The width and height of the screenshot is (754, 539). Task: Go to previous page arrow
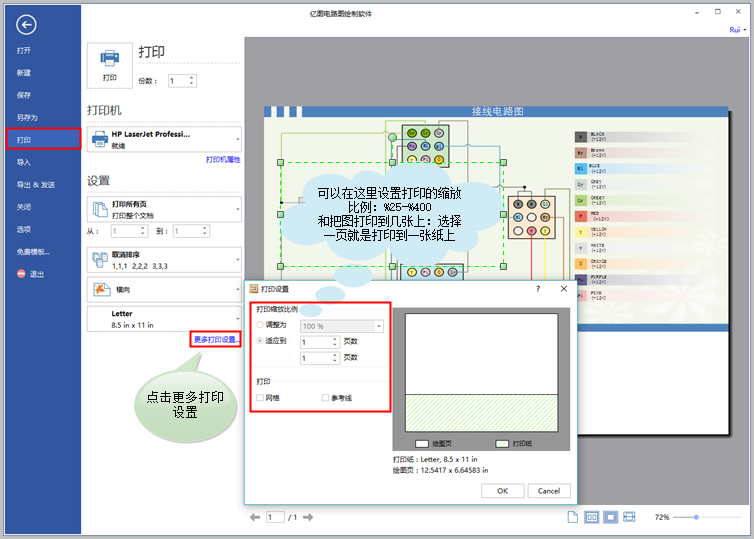coord(255,517)
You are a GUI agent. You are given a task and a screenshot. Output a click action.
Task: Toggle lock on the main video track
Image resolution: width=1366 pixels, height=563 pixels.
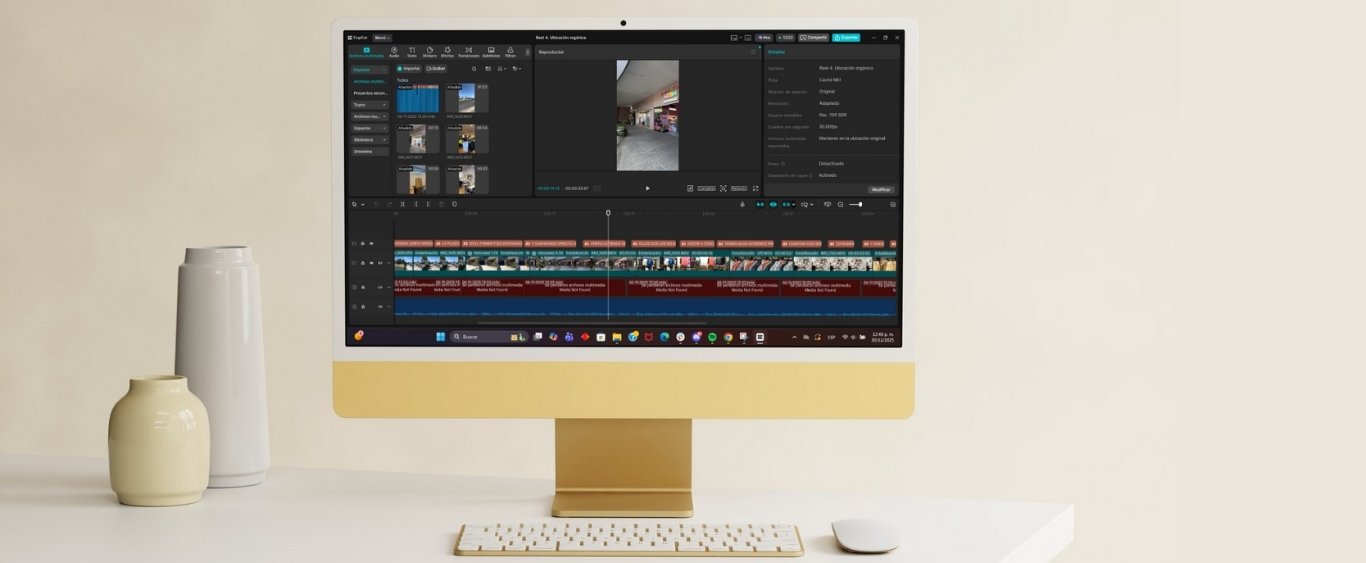[x=362, y=263]
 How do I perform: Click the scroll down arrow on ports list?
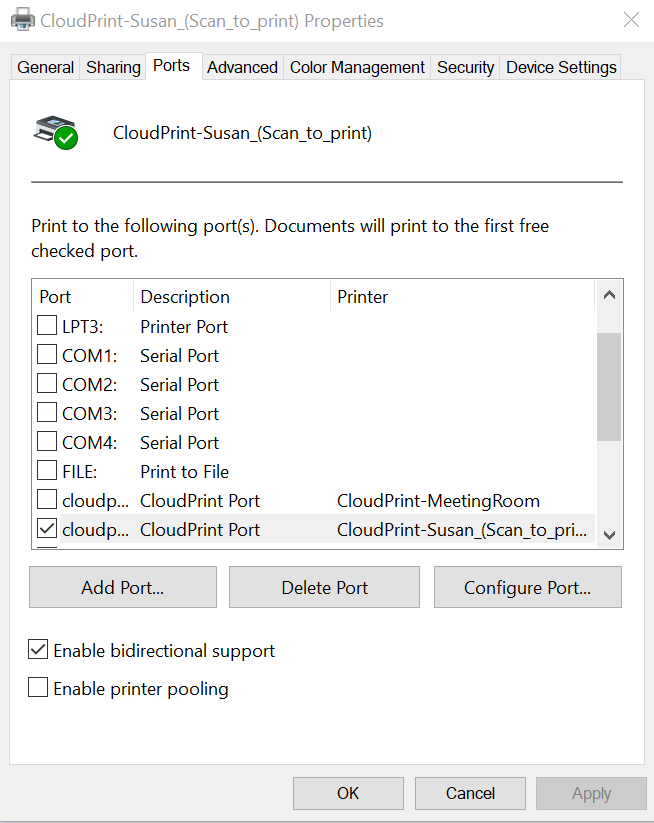coord(609,535)
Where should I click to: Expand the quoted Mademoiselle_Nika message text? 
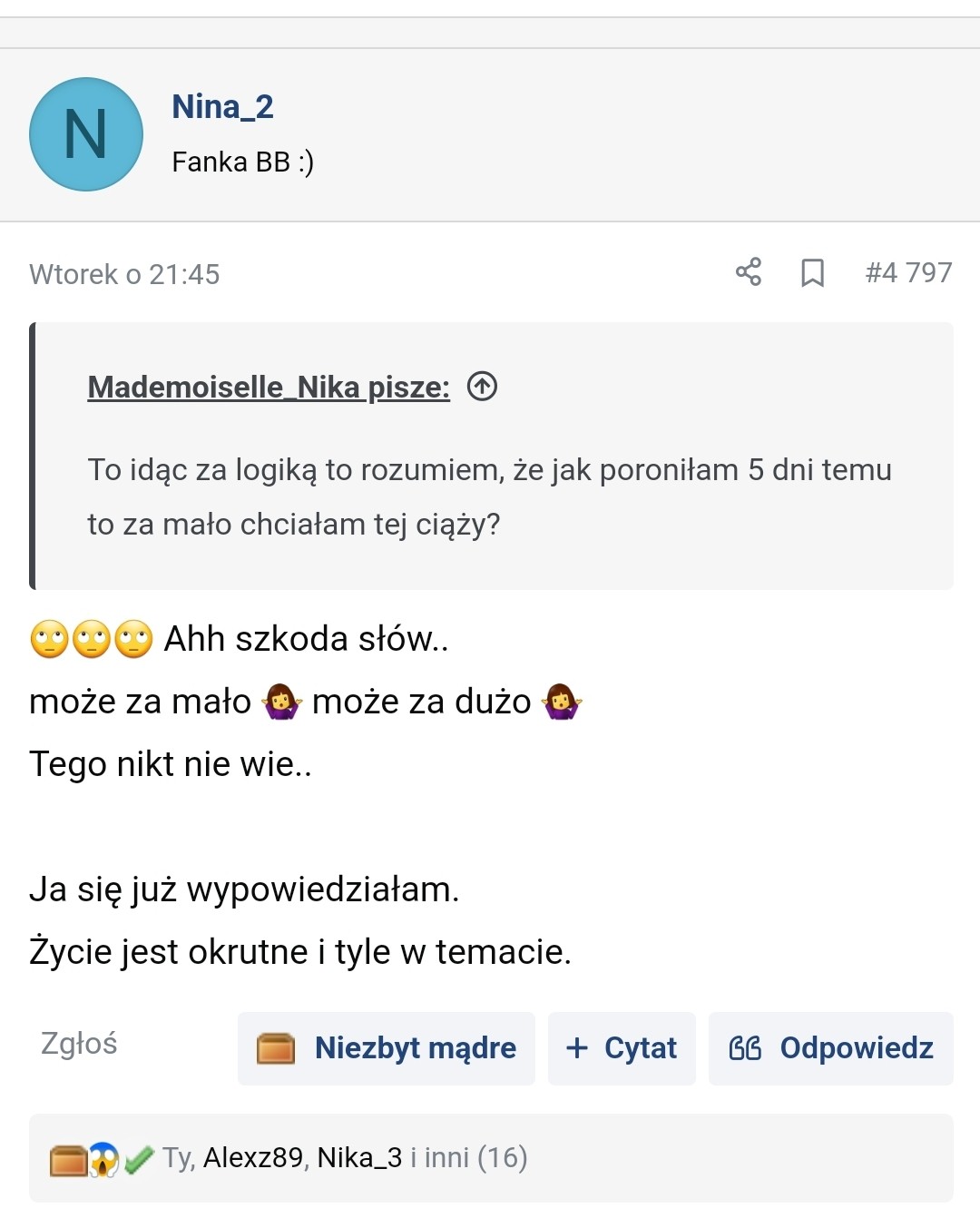click(490, 496)
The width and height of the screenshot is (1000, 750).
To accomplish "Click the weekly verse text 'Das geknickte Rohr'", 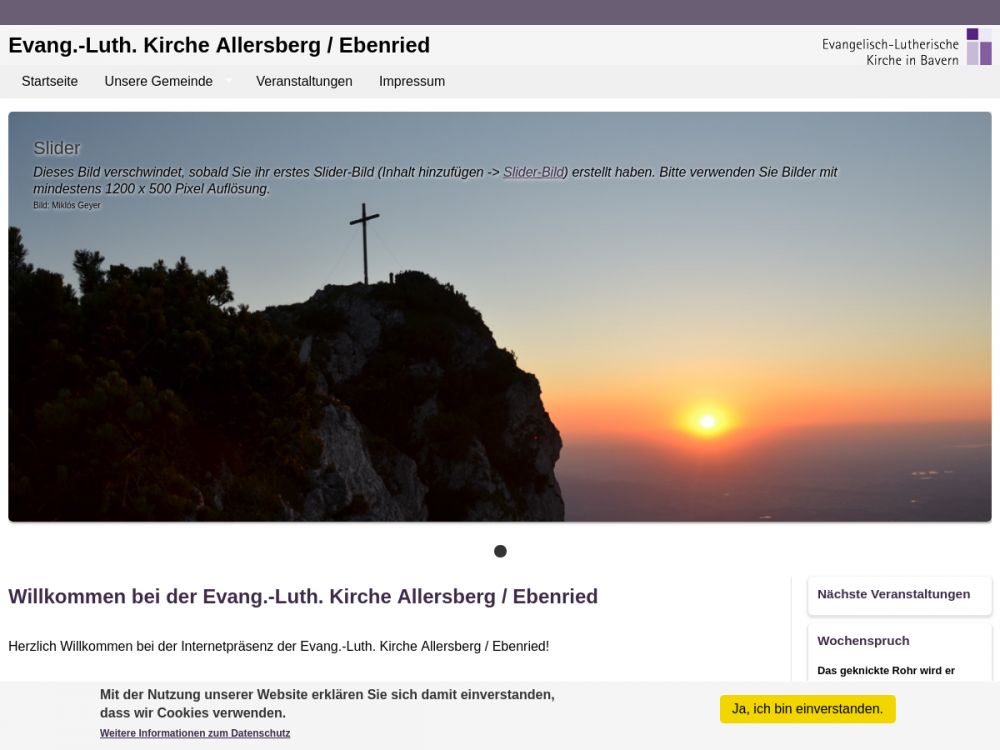I will (886, 670).
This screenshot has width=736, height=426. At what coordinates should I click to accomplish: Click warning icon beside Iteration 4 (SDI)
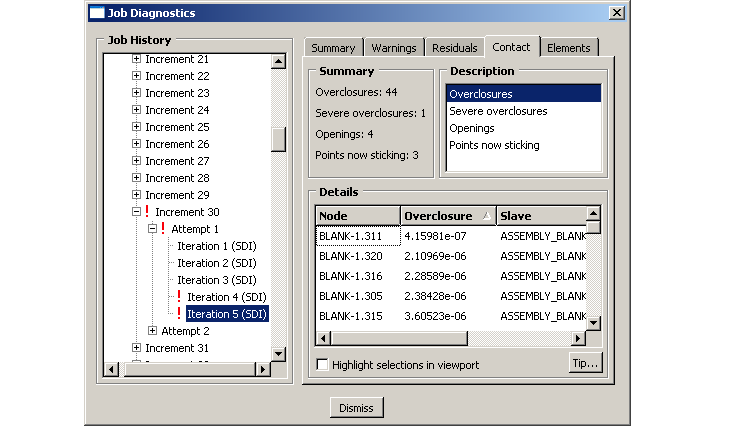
--------------------------------------------------
- [Exercise details]
Return every line of the data above that contains the word "arrow". Case counts, so match it only where it appears with exactly these letters in this case.

- [Exercise output]
The width and height of the screenshot is (754, 539). Task: Go to previous page arrow
 How do I perform: Click the scroll down arrow on ports list?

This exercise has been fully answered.